Although certain observations can be made about the effects that the static (dc) and dynamic (time domain) specifications may have on a DAC's frequency (ac linearity) performance, the cumulative effect still remains impossible to predict, which is why simulation models do not currently exist. Because both static and dynamic nonlinearities will manifest themselves in the frequency domain, and contribute to a DAC's large- and small-signal distortion performance, a high-speed DAC should be primarily evaluated using specifications and characterization data pertaining to its frequency domain.

The frequency-domain performance of high-speed DACs has traditionally been characterized by analyzing the spectral output of reconstructed single-tone sine waves (Fig. 1). Single-tone sine-wave characterization of any analog or mixed-signal component allows for the easy identification of its various nonlinearities. Until recently, most of this analysis was performed using only full-scale (in other words, 0 dBFS) sine waves at a few selected update rates, presenting limited insight into a DAC's performance in a real-world communications application.

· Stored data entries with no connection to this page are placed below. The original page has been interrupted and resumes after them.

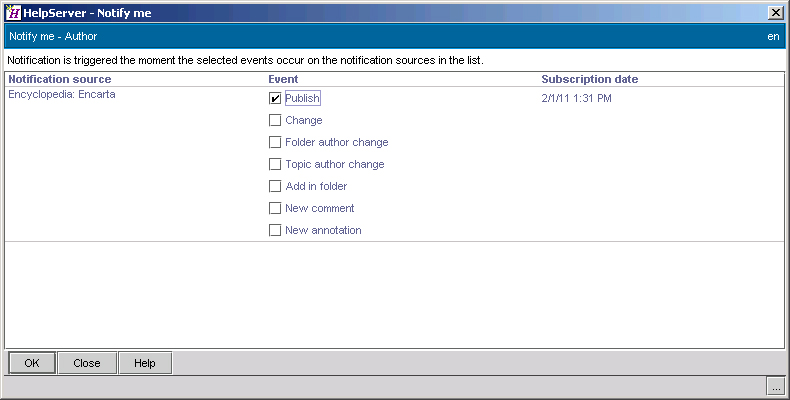Image resolution: width=790 pixels, height=400 pixels.
Task: Select the Encyclopedia: Encarta source entry
Action: (x=62, y=94)
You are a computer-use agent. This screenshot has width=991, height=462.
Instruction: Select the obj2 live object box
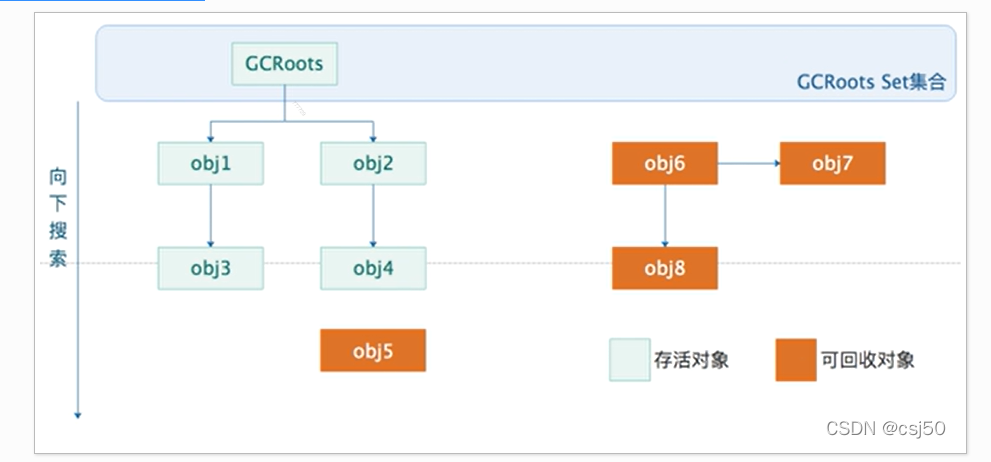coord(373,164)

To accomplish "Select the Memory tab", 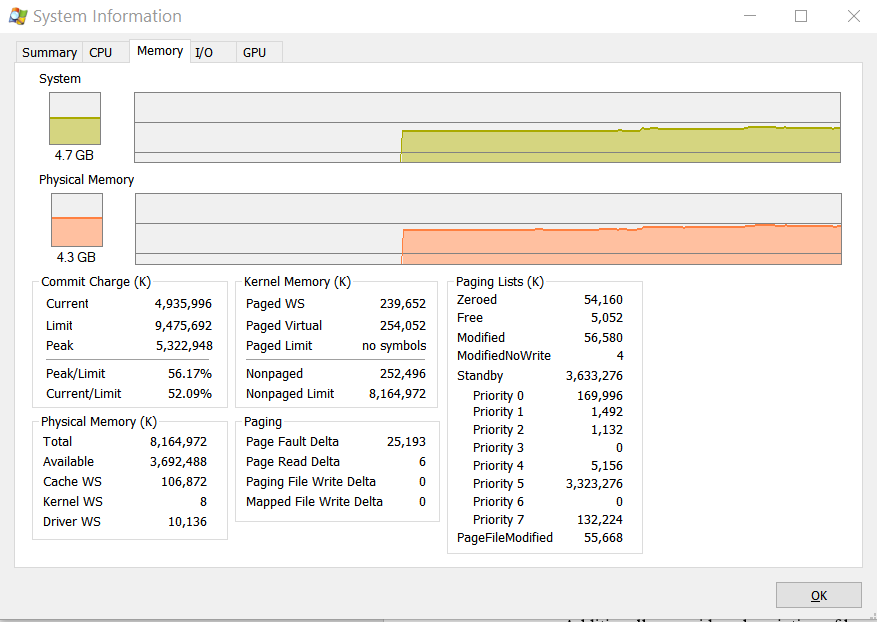I will (x=159, y=49).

The spectral output of a DAC will contain both harmonic (including aliased harmonics) and nonharmonic spurious components that weren't part of the original digitally synthesized sine wave. Figure 1 represents a single measurement point in which the DAC's amplitude, output frequency, update rate, and operating conditions are all uniquely specified. Changing any of these conditions will often modify the nature of these spurious components. Consequently, multiple measurement points using different synthesized waveforms with varying DAC operating conditions must be taken, analyzed, and plotted to accurately ascertain a DAC's performance. All of this activity must be done while capturing any significant performance trends. To ease the selection process, the datasheets of more recently released converters will contain several pages of characterization curves.

Dynamic Range
Spurious-free dynamic range (SFDR), perhaps the most-often-quoted DAC specification, defines the difference, in decibels, between the rms power of the fundamental and the largest spurious signal within a specified band. SFDR is usually specified over the full Nyquist region extending from dc to one-half the data-update rate (fCLOCK/2).

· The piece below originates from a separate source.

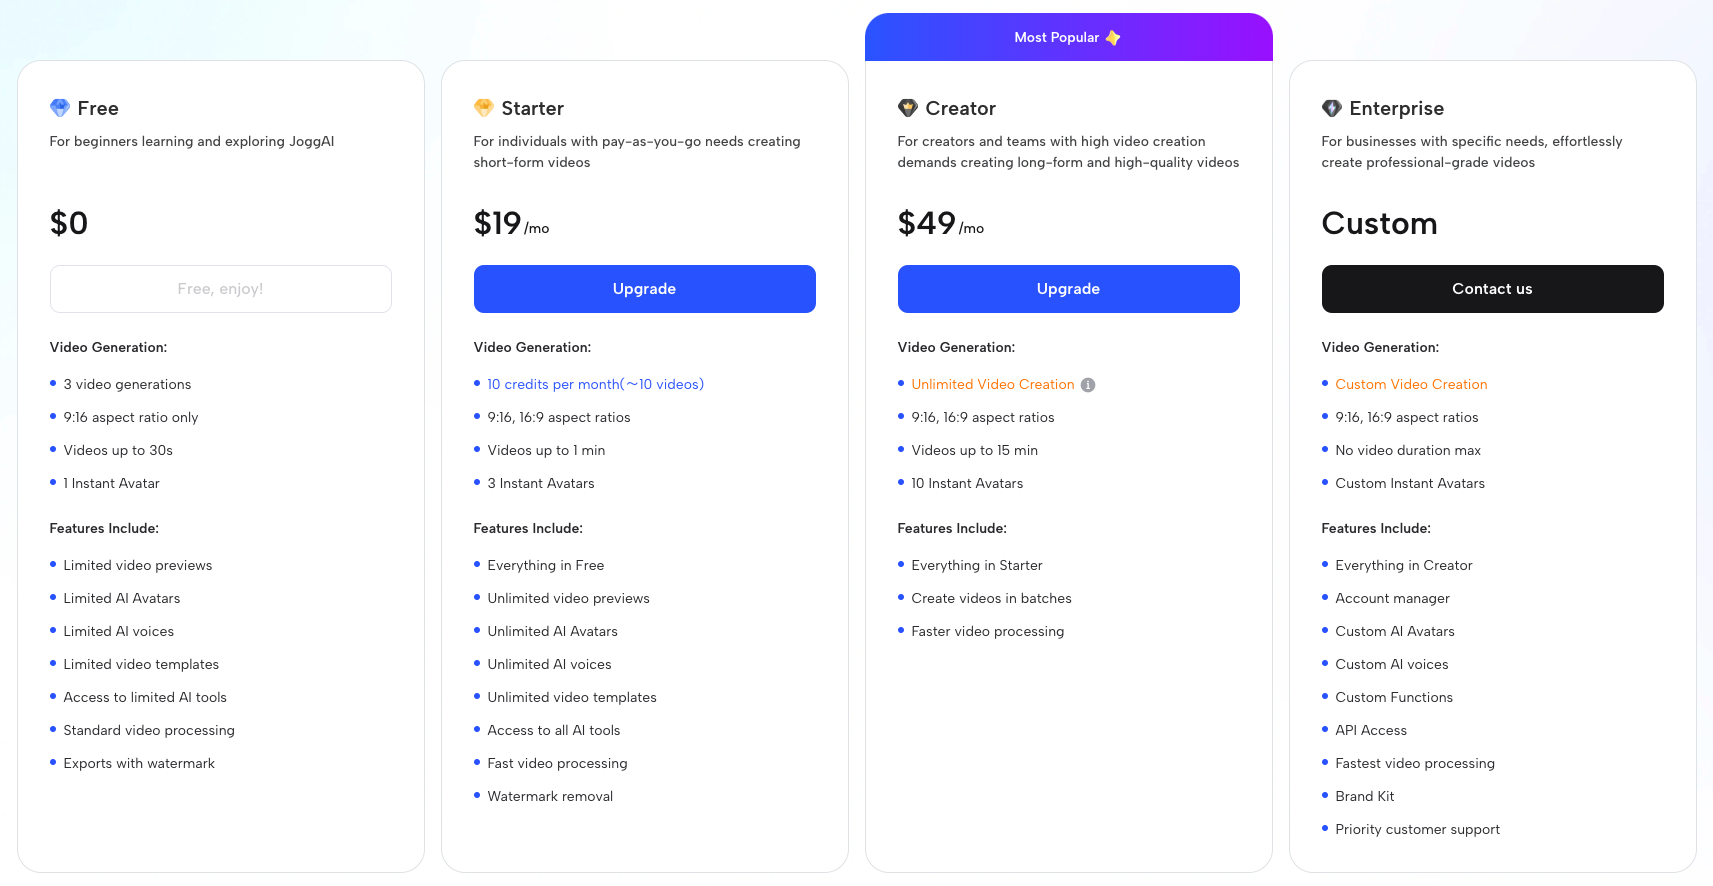Click 'API Access' in Enterprise features

tap(1371, 731)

Typically, the worst spur is harmonically related and constitutes more than 80% of the total harmonic energy. Therefore, total harmonic distortion (THD) is rarely plotted over frequency because it's often only 1- to 3-dB worse than the SFDR performance. However, THD characterization curves plotting the three most significant distortion components can sometimes be helpful in determining which specific nonlinearity(ies) (such as second- or third-order distortion) limits a DAC's performance. Then, the effects of that nonlinearity can possibly be avoided via careful placement of the reconstructed signal.

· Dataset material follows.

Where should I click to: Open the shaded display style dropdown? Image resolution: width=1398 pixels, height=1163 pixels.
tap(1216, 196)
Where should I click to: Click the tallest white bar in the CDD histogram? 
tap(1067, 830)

SFDR also can be specified over a narrowband or window that purposely excludes the worst spur. The usefulness of this particular specification is relegated to those narrowband applications (for example, clock generation using direct digital synthesis) in which the DAC's full-scale output is operated over a limited spectral region, with the notion that the dominant "out-of-band" spurs can be filtered. In these applications, generating signals that are centered at either one-quarter or one-third the DAC's update rate will typically provide the worst-case performance due to the aliasing-back effect of the DAC's second or third harmonic. Thus, it may need to be avoided.